Built by the French in the late 19th Century, the market with its ornate clock tower was badly damaged in the quake after a fire in 2008. Its restoration was funded by Irish-owned telecoms company Digicel, Haiti’s largest private investor.

But such schemes are of little interest to Anise Sainee, a 54-year-old grandmother who lives with her husband and 11 children and grandchildren in a tent in a crowded camp in front of the wrecked presidential palace.

She holds little hopes for a better future.

“I can only count on God,” she said.

A strong stench drifted from nearby latrines and from a sewer in front of Sainee’s tent, with its corrugated tin roof and dirty plastic sheeting stamped with the words “US Aid from the American People”.

‘No government here’
“I’ve seen no government here. There is no government,” Sainee said. “I’ve seen no progress either. It seems like the situation just gets worse.”
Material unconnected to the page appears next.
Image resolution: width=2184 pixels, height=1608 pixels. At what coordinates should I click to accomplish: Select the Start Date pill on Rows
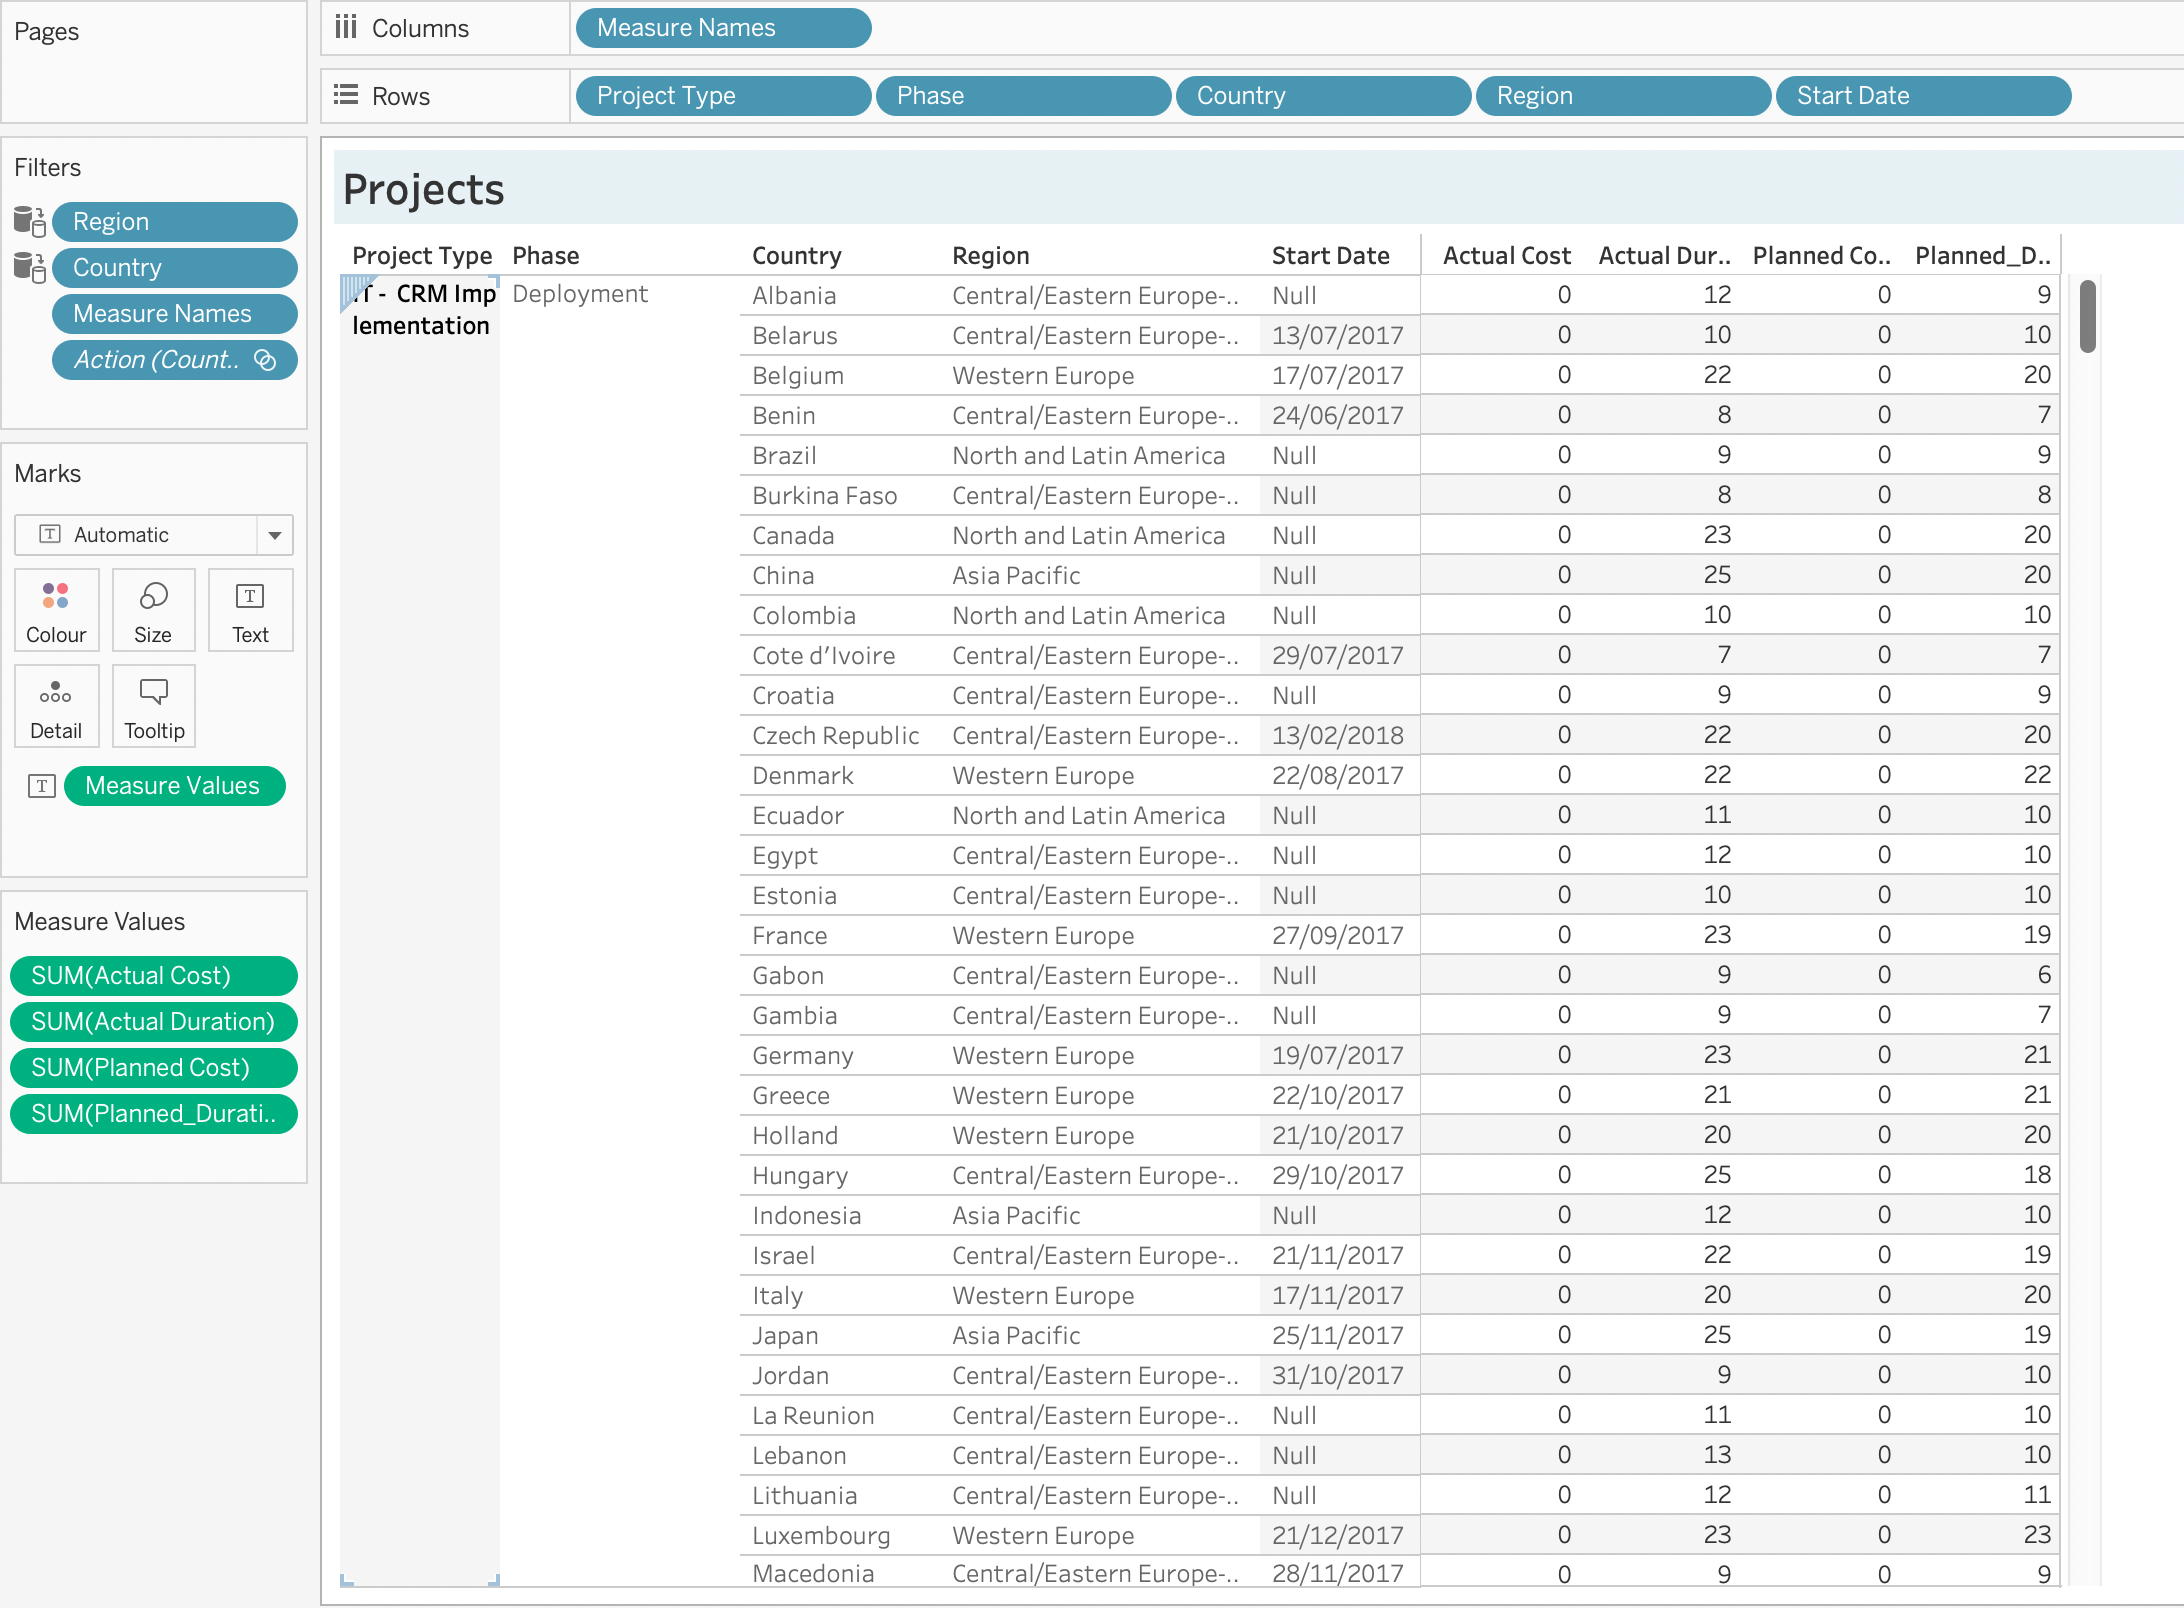coord(1922,95)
Nine months after the quake, a cholera epidemic hit Haiti and has since killed more than 3 600 people.

Even the November 28 presidential and legislative elections failed to give greater credibility to the government, with the outcome of the vote mired in uncertainty after widespread fraud allegations and sporadic street violence.

Screeds of Creole graffiti on Port-au-Prince’s walls chronicle Haiti’s chaotic politics.

One reads “Aba Okipasyon (Down With the Occupation)” but it is not clear if it refers to the UN peacekeeping force in Haiti, the reconstruction commission co-chaired by Clinton or the army of foreigners involved in Haiti’s reconstruction.

Given this instability, it is not surprising that some Haitians hark back with nostalgia to the rule of Jean-Claude “Baby Doc” Duvalier, who from 1971 continued the rule of his late despotic father Francois “Papa Doc” Duvalier.

Sainee’s 62-year-old husband, Fedor Cine, lost his job as a street sweeper four years ago and is one of those who believes things were better in the Duvalier era.

“He was a real president,” Cine said of Jean-Claude Duvalier, who lives in France after being ousted by a popular uprising in 1986 — a rebellion that began Haiti’s still ongoing experiment with democracy.